::: GIVEN TEXT :::
Posted on 10/14/2009 6:28:41 AM PDT by crusty old prospector
U.S. District Judge Justice Dies In Austin
By Betty Waters Staff Writer
U.S. District Judge William Wayne Justice, formerly of Tyler, whose landmark rulings led to widespread desegregation of Texas public schools and an overhaul of the Texas prison system, died Tuesday in Austin, according to sources.
U.S. Magistrate Judge Judith Guthrie said she was informed in a phone call from Justice's longtime secretary, Debbie McGee, who had talked to Judge Justice's daughter.
His daughter said he died Tuesday afternoon and the funeral will be at 10 a.m. Monday at St. David's Episcopal Church in Austin, Judge Guthrie said.
Justice, who was born in Athens in 1920, was known for his decisions safeguarding the rights of minorities and for addressing discrimination in schools and housing. His decisions addressed voting rights, education of immigrant children and other major social issues.
Justice earned his undergraduate and law degrees from The University of Texas, served in the U.S. Army and returned to East Texas, where he practiced law with his father in Athens and was city attorney for several years.
President John F. Kennedy selected Justice in 1961 as U.S. attorney for the Eastern District of Texas and President Lyndon B. Johnson appointed Justice to the federal bench in 1968 in Tyler.
"I know that he made a lot of controversial decisions (and) I thought he was a wonderful human being," Judge Guthrie said. "All the people I knew in Tyler that had ever met Judge Justice came away saying 'That is the nicest man I think I've ever met. He was just a really decent person."
::: DATA LINES :::
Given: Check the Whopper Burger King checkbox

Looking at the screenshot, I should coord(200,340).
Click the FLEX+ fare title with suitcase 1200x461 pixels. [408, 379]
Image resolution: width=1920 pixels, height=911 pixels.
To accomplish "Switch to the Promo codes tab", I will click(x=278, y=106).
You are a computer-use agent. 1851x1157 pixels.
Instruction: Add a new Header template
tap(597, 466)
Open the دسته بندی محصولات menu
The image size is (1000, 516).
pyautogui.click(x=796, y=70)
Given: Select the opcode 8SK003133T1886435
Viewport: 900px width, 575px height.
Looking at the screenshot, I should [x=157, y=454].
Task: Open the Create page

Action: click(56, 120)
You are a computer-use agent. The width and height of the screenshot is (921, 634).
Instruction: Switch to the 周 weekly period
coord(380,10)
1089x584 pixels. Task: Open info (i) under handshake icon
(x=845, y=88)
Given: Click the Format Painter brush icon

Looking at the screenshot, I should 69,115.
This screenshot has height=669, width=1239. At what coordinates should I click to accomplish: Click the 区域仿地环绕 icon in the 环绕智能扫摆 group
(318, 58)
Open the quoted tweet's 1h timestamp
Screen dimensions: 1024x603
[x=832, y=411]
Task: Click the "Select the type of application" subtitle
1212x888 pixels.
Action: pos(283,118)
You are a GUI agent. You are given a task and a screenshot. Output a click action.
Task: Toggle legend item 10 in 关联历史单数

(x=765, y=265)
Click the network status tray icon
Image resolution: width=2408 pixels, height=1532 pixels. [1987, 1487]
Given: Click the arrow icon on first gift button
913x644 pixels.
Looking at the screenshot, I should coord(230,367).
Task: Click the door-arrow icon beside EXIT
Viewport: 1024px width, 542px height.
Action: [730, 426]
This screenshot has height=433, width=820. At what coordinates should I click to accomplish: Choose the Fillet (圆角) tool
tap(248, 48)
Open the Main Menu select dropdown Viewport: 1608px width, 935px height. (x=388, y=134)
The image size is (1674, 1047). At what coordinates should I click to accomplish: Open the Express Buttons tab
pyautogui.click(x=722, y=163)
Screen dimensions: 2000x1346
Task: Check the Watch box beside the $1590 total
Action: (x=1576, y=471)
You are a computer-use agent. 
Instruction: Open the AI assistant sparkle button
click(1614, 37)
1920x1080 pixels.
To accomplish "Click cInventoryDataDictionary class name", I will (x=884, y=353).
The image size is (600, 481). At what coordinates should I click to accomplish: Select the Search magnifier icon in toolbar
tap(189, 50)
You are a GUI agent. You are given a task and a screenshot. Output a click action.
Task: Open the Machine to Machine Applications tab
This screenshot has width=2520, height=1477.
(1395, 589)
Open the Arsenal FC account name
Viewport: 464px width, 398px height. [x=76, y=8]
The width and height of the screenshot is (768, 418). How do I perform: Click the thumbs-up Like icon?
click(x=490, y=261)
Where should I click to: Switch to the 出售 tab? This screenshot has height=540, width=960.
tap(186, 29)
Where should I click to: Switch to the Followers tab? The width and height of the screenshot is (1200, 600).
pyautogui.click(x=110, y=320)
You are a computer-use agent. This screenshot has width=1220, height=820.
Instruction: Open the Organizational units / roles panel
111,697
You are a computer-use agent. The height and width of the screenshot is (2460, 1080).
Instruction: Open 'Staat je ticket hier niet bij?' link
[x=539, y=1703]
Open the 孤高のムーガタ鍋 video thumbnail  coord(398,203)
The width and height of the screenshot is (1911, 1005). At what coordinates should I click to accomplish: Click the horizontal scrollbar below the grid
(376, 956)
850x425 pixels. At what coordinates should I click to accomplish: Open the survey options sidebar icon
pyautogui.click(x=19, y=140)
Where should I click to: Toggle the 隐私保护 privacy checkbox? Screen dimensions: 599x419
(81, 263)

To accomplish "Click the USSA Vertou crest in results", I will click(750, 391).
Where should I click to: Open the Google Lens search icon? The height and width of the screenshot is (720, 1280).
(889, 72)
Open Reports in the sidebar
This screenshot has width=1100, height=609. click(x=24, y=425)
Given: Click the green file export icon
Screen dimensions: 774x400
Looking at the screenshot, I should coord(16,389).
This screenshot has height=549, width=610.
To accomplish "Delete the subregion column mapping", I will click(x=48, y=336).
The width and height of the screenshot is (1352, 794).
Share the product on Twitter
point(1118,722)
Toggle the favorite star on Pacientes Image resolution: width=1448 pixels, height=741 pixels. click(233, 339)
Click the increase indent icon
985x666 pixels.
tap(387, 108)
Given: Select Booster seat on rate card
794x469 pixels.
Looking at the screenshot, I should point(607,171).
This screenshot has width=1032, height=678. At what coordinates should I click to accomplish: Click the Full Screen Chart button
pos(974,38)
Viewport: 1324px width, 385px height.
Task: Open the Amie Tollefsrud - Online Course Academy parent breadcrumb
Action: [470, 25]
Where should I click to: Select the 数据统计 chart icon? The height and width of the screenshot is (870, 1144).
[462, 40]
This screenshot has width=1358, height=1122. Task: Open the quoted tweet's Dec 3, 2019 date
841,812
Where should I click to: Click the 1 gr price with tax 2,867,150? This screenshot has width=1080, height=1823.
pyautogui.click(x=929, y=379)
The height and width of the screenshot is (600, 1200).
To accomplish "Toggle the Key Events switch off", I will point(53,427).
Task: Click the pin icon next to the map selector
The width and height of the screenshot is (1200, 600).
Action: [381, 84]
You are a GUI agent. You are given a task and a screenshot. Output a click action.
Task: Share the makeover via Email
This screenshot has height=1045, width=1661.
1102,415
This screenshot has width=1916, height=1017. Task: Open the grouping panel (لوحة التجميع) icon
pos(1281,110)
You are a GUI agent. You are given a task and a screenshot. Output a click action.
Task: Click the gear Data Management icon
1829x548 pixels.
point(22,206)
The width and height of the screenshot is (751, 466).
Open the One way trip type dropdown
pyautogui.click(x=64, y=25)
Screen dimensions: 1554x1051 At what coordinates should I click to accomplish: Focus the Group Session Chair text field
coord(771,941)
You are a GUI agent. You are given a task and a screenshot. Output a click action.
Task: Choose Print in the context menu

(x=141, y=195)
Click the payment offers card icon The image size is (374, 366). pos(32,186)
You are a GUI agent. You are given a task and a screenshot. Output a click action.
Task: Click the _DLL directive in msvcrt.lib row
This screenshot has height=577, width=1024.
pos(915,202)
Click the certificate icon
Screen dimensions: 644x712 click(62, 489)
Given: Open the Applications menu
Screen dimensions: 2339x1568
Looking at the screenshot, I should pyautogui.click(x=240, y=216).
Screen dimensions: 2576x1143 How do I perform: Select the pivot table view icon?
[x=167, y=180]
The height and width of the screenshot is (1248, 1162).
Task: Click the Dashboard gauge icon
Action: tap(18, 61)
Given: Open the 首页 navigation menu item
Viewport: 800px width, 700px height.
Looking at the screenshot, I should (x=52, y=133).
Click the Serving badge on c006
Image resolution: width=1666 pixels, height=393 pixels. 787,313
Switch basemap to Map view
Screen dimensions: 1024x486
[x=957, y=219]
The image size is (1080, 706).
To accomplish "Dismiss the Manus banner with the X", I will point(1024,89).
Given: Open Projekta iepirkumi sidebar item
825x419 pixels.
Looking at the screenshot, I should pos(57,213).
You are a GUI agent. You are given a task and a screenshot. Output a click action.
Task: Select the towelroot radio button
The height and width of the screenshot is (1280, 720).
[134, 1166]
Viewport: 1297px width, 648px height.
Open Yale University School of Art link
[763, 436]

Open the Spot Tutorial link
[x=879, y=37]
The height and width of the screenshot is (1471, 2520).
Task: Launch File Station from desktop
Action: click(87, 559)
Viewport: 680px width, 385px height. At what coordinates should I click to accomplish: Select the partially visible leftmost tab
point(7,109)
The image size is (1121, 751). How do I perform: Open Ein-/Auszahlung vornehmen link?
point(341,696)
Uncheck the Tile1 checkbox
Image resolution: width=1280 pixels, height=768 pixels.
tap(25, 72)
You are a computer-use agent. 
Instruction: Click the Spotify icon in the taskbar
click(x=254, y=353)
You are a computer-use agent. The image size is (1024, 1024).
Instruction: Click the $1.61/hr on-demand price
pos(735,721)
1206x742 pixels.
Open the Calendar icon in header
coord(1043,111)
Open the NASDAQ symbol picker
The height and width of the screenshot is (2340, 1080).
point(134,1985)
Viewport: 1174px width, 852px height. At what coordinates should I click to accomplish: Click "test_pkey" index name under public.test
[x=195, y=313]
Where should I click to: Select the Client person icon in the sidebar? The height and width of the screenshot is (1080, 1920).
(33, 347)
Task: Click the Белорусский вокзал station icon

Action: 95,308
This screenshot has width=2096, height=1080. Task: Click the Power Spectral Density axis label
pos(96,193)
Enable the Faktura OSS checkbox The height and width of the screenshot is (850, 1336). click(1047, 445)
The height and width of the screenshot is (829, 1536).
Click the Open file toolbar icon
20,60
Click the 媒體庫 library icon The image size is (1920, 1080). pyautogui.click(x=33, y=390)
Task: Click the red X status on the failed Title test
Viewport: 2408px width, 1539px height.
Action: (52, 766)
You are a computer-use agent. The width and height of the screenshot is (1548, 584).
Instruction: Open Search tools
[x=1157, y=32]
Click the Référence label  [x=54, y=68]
:::
**SET TASKS**
**a.** Reproduce the passage from the Judge Justice article starting at "Justice, who was" and ending at "1968 in Tyler.".
**b.** Using the Judge Justice article, answer the following:
(i) In what year was Justice born?
(ii) Which president appointed Justice to the federal bench in 1968?
(iii) At what church will the funeral be held?

**RESPONSES TO THE EXERCISE**
**a.**
Justice, who was born in Athens in 1920, was known for his decisions safeguarding the rights of minorities and for addressing discrimination in schools and housing. His decisions addressed voting rights, education of immigrant children and other major social issues.
Justice earned his undergraduate and law degrees from The University of Texas, served in the U.S. Army and returned to East Texas, where he practiced law with his father in Athens and was city attorney for several years.
President John F. Kennedy selected Justice in 1961 as U.S. attorney for the Eastern District of Texas and President Lyndon B. Johnson appointed Justice to the federal bench in 1968 in Tyler.

**b.**
(i) 1920
(ii) President Lyndon B. Johnson
(iii) St. David's Episcopal Church in Austin